Вдруг передо мной возникли двое янычар. В обычное время, завидя их фески с обвислым длинным плюмажем, я бросился бы в первую попавшуюся улочку, слева или справа от меня, — лишь бы избежать встречи с ними. Но в то мгновение нам послало их само Провидение. Они стояли возле мастерской сапожника и теперь обернулись посмотреть, что случилось, положив руки на эфесы своих сабель. Я закричал по-турецки: «Жизнь!» — и бросился к одному из них, как ребенок к матери. Краем глаза я удостоверился, что племянник повторил мой жест. Солдаты посовещались взглядами, потом решительно вытянули нас из толпы и заслонили собой.
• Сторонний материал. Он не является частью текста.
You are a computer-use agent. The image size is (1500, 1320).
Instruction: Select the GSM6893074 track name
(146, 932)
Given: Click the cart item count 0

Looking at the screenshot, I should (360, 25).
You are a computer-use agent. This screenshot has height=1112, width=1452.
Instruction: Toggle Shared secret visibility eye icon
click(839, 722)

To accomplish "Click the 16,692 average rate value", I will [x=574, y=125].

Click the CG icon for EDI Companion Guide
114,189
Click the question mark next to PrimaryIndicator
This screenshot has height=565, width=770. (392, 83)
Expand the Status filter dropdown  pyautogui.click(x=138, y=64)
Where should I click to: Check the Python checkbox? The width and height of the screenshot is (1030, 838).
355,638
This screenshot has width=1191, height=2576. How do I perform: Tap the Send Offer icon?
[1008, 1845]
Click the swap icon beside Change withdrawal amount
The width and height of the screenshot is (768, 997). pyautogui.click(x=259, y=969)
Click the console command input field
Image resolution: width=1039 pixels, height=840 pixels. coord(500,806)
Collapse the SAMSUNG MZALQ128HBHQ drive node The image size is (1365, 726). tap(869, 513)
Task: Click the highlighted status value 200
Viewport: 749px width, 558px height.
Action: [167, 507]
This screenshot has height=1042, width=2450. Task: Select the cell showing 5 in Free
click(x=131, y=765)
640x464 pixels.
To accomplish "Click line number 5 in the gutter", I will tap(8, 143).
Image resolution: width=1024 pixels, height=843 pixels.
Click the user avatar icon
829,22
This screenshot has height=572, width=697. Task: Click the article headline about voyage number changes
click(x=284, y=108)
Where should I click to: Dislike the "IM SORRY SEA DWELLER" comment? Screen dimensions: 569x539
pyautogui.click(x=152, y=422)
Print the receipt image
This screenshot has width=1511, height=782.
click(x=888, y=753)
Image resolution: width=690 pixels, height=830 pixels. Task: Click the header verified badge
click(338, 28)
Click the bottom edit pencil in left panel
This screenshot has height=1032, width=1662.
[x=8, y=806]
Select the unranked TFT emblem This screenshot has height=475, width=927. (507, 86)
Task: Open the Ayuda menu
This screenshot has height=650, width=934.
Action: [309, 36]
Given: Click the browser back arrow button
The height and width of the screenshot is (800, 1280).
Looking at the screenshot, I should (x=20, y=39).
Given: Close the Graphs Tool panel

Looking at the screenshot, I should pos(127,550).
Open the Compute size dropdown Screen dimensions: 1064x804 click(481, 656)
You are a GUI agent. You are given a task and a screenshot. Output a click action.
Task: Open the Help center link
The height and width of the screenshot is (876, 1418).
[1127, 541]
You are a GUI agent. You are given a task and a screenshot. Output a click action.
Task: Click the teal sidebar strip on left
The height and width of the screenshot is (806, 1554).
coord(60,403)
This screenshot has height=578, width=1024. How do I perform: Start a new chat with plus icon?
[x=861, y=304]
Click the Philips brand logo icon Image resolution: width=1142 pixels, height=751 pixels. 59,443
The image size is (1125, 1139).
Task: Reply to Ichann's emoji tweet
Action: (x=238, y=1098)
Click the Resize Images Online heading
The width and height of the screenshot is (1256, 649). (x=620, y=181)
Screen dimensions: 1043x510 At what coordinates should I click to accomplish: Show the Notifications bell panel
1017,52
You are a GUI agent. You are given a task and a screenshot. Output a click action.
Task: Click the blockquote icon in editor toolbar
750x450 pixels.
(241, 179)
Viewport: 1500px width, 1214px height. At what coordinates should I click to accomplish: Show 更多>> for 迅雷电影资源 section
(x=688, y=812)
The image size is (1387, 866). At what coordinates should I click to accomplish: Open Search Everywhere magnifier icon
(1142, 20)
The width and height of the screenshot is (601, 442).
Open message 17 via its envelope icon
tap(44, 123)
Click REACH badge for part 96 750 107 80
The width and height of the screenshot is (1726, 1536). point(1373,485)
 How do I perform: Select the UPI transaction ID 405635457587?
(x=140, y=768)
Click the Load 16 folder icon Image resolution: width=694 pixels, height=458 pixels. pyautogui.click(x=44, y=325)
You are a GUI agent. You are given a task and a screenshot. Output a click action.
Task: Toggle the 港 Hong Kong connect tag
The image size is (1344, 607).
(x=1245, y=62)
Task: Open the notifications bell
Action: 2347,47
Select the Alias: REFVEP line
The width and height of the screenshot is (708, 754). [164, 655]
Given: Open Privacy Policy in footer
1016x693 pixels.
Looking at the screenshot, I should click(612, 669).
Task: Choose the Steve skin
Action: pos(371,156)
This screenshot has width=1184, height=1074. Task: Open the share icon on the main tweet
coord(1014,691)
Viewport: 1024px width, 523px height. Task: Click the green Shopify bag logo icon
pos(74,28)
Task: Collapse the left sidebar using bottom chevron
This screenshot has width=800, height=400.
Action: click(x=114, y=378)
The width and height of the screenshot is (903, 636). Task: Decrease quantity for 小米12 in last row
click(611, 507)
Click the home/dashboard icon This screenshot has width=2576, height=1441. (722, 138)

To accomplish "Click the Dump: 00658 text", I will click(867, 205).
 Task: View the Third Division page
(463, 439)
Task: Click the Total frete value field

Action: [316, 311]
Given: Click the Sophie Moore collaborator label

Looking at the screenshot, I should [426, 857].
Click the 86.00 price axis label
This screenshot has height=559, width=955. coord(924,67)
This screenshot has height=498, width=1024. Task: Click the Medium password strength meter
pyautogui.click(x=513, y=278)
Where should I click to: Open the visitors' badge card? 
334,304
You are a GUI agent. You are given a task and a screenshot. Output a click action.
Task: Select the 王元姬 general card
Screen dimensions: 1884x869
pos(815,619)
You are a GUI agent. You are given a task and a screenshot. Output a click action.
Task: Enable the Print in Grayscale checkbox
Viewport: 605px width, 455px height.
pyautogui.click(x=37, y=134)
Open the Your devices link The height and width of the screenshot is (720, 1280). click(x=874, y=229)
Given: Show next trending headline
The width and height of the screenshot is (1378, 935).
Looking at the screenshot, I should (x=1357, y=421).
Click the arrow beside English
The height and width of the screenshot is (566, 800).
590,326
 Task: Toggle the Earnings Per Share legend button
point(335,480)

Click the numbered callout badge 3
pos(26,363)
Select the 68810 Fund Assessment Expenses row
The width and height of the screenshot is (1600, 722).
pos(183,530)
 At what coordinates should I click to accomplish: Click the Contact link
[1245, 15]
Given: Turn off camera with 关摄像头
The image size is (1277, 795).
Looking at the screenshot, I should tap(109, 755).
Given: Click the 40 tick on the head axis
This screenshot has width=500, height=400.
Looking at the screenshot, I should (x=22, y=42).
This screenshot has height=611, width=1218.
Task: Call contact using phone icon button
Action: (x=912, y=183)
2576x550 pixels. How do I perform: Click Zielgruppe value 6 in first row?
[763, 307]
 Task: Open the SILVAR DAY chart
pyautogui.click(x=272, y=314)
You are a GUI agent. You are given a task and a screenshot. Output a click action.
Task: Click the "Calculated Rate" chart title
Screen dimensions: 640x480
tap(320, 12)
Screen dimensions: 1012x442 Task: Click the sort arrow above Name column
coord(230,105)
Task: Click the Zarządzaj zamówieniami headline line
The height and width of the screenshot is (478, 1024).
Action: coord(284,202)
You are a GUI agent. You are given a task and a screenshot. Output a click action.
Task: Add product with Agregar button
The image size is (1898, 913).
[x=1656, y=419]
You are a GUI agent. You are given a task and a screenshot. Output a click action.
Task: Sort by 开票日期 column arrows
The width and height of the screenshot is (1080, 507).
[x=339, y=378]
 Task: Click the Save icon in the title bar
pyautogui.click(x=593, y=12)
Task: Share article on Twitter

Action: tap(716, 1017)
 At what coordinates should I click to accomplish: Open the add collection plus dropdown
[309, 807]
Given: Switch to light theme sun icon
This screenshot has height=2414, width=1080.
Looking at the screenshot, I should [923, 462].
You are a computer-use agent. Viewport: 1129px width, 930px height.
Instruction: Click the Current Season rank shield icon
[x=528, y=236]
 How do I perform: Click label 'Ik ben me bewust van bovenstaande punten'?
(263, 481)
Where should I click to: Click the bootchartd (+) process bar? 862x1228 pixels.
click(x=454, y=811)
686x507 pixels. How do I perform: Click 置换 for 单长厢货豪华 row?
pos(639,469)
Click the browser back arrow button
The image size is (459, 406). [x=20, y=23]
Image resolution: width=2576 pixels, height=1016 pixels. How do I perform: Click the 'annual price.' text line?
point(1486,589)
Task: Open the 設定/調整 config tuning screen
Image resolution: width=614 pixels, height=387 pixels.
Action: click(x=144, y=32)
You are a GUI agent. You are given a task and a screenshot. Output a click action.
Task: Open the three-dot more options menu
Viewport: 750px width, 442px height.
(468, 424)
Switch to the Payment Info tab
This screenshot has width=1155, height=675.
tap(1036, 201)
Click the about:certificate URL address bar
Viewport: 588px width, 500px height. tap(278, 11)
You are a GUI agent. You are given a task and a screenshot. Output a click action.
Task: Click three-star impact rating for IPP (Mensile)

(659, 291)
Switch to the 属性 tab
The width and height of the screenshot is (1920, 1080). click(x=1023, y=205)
Наши преследователи остановились так резко, будто натолкнулись на стеклянную стену. Кроме одного молодого парня, вопившего подобно демону и бывшего, по-моему, не в себе. Вместо того чтобы остановиться, как другие, он продолжил свой рывок и вытянул руки, попытавшись схватить Бумеха за рубашку. Прозвучал какой-то свист. Я даже не заметил, когда мой янычар обнажил саблю, как ударил. Я увидел только, как он уже вытирал свою саблю о спину несчастного, лежащего у его ног. У того была разрублена шея — у самого основания, и до того глубоко, что одно плечо отделилось от тела, как срезанная ветка. Он даже не вздохнул перед смертью. Только раздался глухой стук от падения безвольного тела. Я долго не мог отвести глаз от раны, откуда хлестала кипящая черная кровь, как из подземного источника, который через некоторое время начал пересыхать. Когда мне удалось наконец оторвать взгляд от трупа, толпа уже испарилась. Осталось только трое мужчин, которые дрожали, стоя посреди пустой улицы. Янычары не позволили им убежать, как другим, и велели объяснить, что тут произошло. Мужчины указали на языки пламени за своей спиной, потом на меня с племянником. Я тотчас сказал, что мы тут ни при чем, мы добропорядочные торговцы книгами, зашедшие по делу к валашскому воеводе, и мы можем это доказать.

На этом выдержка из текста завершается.